From: emeb on 20 Dec 2009 09:43 On Dec 19, 10:25 am, ghelbig <ghel...(a)lycos.com> wrote: > Details I should have included: > > The external clock is a synthesizer that defaults to 50MHz. After > initialization, it is changed to 100MHz. The DCM is used to reduce > the skew between the internal clock and the external clock and create > a half-speed clock for some of the logic. > > Some percentage of the time, the chip "just don't run"; my current > theory is that the clock comes up strange. > > I'm not getting anything useful from the status lines. At the time > the frequency is changed, I get a pulse on status[1]; after that, they > are always low. I've waited "forever", and the locked signal never > goes true. > > Thanks! Another suggestion, probably as helpful as "is it plugged in?" - make sure that the logic which generates your DCM reset isn't being clocked by that DCM. I facepalmed this once... Eric
From: Patrick Maupin on 20 Dec 2009 15:11 On Dec 20, 8:43 am, emeb <ebromba...(a)gmail.com> wrote: > On Dec 19, 10:25 am, ghelbig <ghel...(a)lycos.com> wrote: > > > > > Details I should have included: > > > The external clock is a synthesizer that defaults to 50MHz. After > > initialization, it is changed to 100MHz. The DCM is used to reduce > > the skew between the internal clock and the external clock and create > > a half-speed clock for some of the logic. > > > Some percentage of the time, the chip "just don't run"; my current > > theory is that the clock comes up strange. > > > I'm not getting anything useful from the status lines. At the time > > the frequency is changed, I get a pulse on status[1]; after that, they > > are always low. I've waited "forever", and the locked signal never > > goes true. > > > Thanks! > > Another suggestion, probably as helpful as "is it plugged in?" - make > sure that the logic which generates your DCM reset isn't being clocked > by that DCM. I facepalmed this once... > > Eric Yeah, that's an excellent idea. Especially in a complicated design, reset loops are easy to achieve... Pat
From: ghelbig on 23 Dec 2009 13:40 On Dec 20, 12:11 pm, Patrick Maupin <pmau...(a)gmail.com> wrote: > On Dec 20, 8:43 am, emeb <ebromba...(a)gmail.com> wrote: > > > > > On Dec 19, 10:25 am, ghelbig <ghel...(a)lycos.com> wrote: > > > > Details I should have included: > > > > The external clock is a synthesizer that defaults to 50MHz. After > > > initialization, it is changed to 100MHz.

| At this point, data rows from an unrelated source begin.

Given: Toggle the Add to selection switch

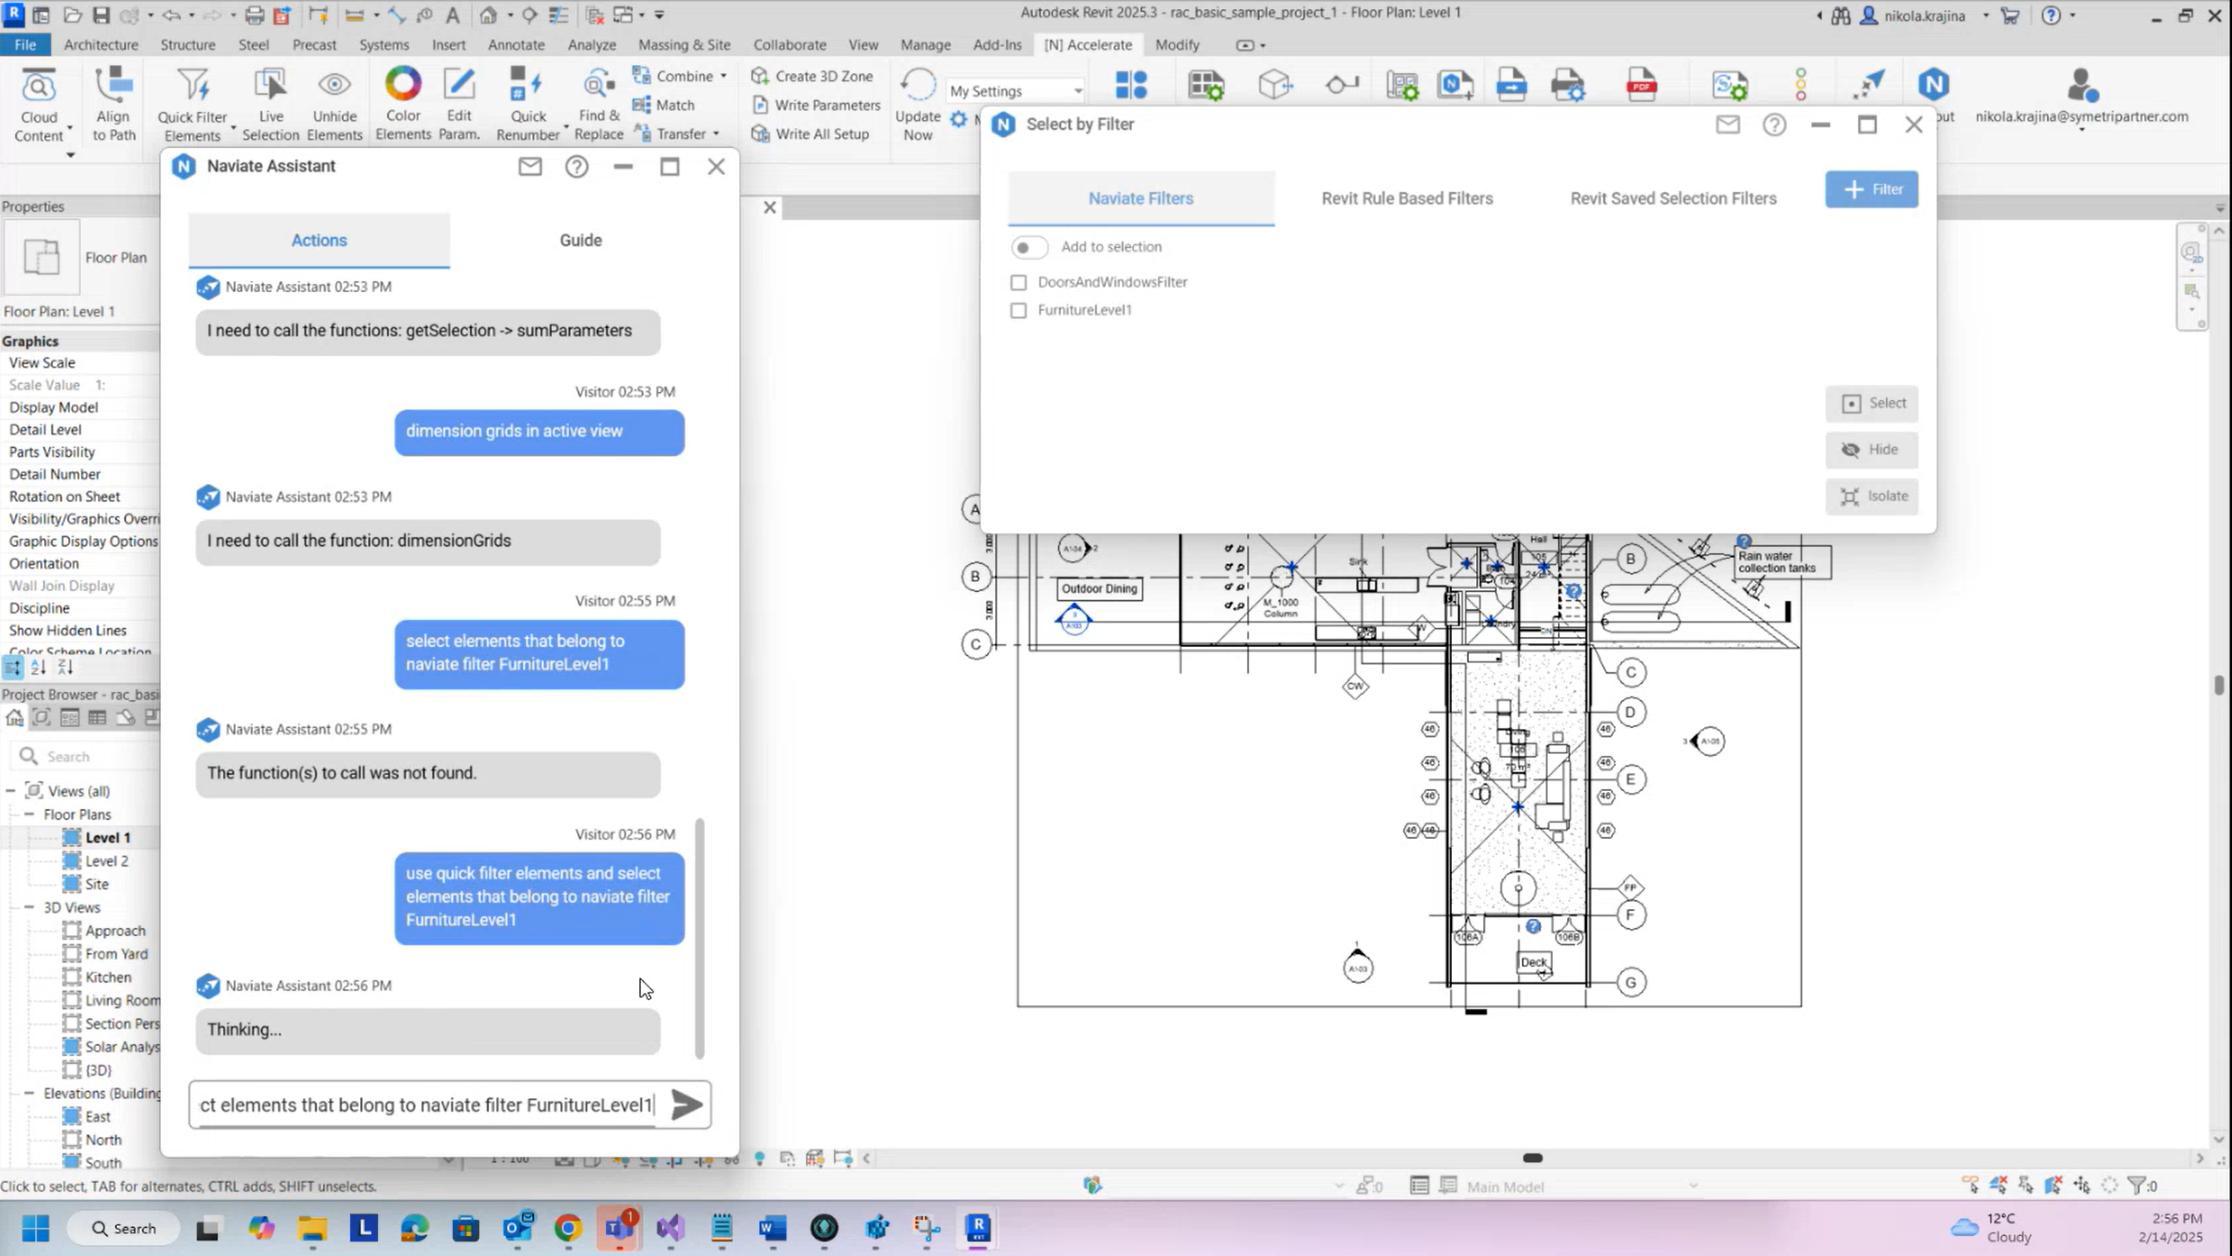Looking at the screenshot, I should tap(1028, 247).
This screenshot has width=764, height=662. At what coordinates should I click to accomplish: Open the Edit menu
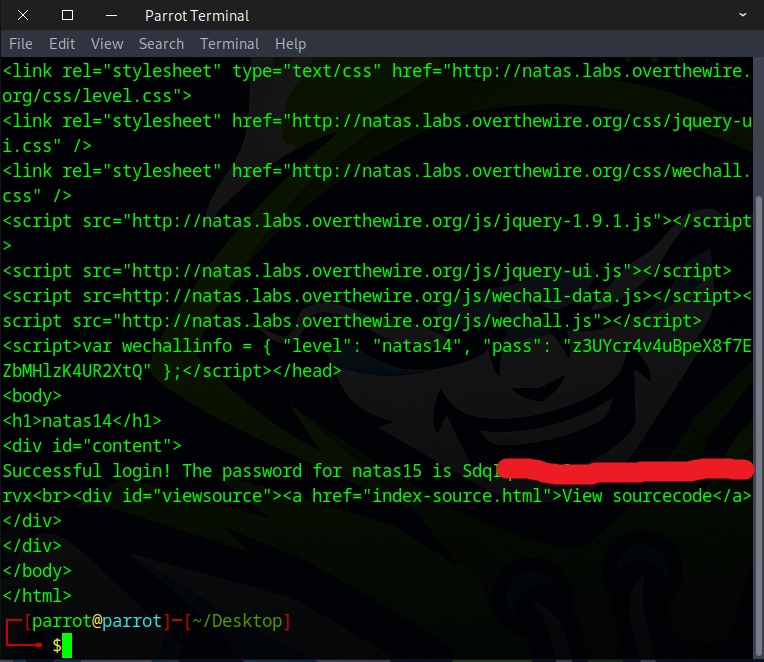[x=62, y=44]
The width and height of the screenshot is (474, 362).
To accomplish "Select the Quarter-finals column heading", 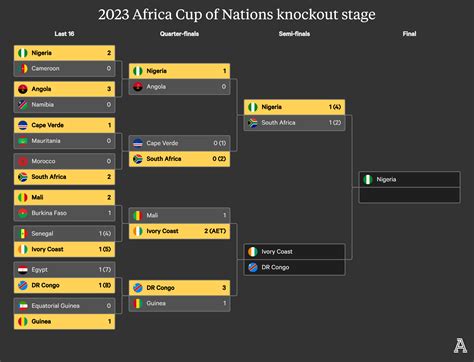I will [179, 34].

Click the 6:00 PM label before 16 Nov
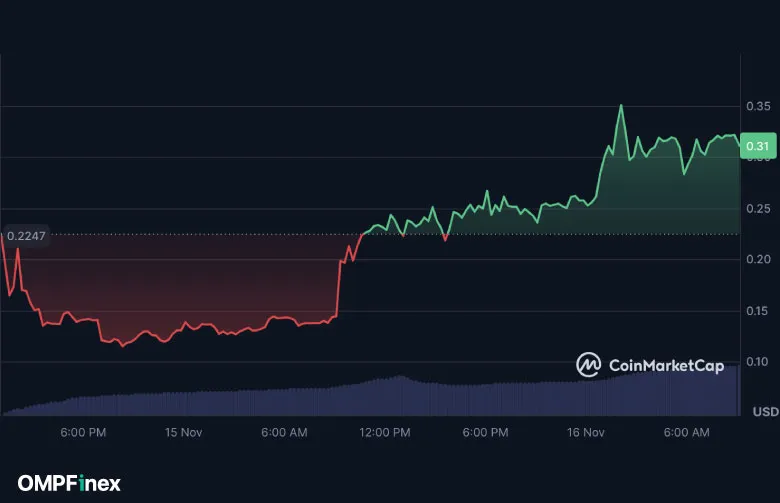[486, 432]
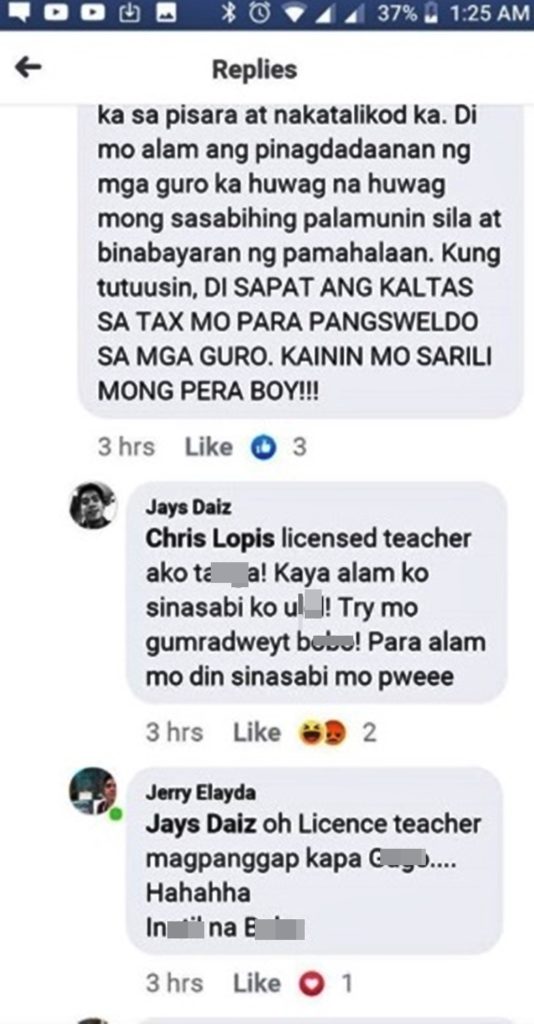Open laughing and angry reactions on Jays Daiz comment

click(x=322, y=733)
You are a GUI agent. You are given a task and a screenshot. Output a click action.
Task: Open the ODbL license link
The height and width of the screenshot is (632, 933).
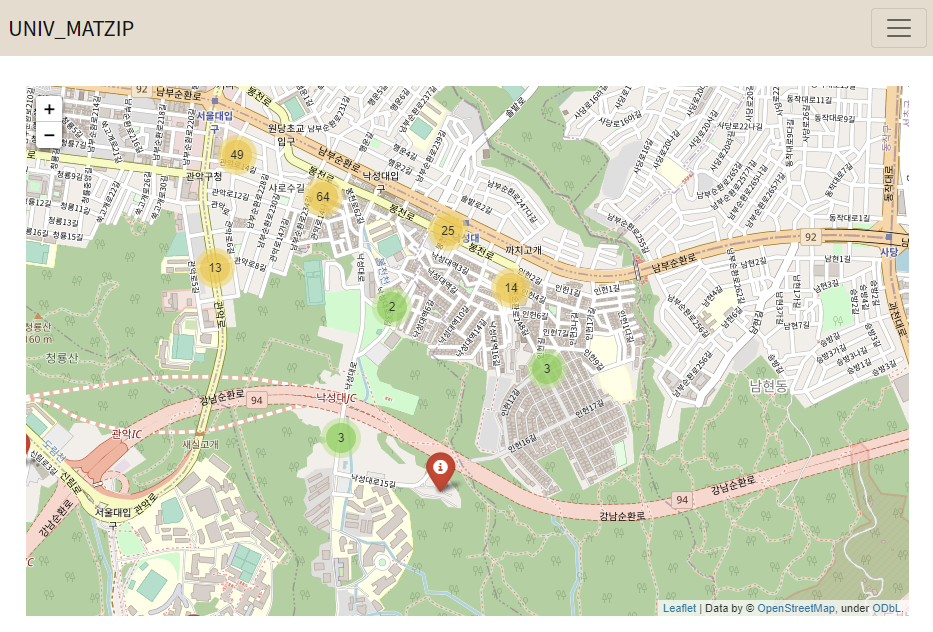coord(887,608)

The DCM is used to reduce > > > the skew between the internal clock and the external clock and create > > > a half-speed clock for some of the logic. > > > > Some percentage of the time, the chip "just don't run"; my current > > > theory is that the clock comes up strange. > > > > I'm not getting anything useful from the status lines. At the time > > > the frequency is changed, I get a pulse on status[1]; after that, they > > > are always low. I've waited "forever", and the locked signal never > > > goes true. > > > > Thanks! > > > Another suggestion, probably as helpful as "is it plugged in?" - make > > sure that the logic which generates your DCM reset isn't being clocked > > by that DCM. I facepalmed this once... > > > Eric > > Yeah, that's an excellent idea. Especially in a complicated design, > reset loops are easy to achieve... > > Pat I think I found a solution. The external clock is spec'd at 150 fS (150 femptoseconds) of jitter, so I didn't go there. The status lines are near useless; observed behavior does not match their description. No amount of futzing with reset would make it behave as documented. I am switching the synthesizer from 50MHz to 100MHz after initialization. According to the data sheet, either the low range (18~167 MHz) or the high range (48~280 MHz) should be "just fine". In practice, the high range works (the DCM regains lock), and the low range does not. Live and learn.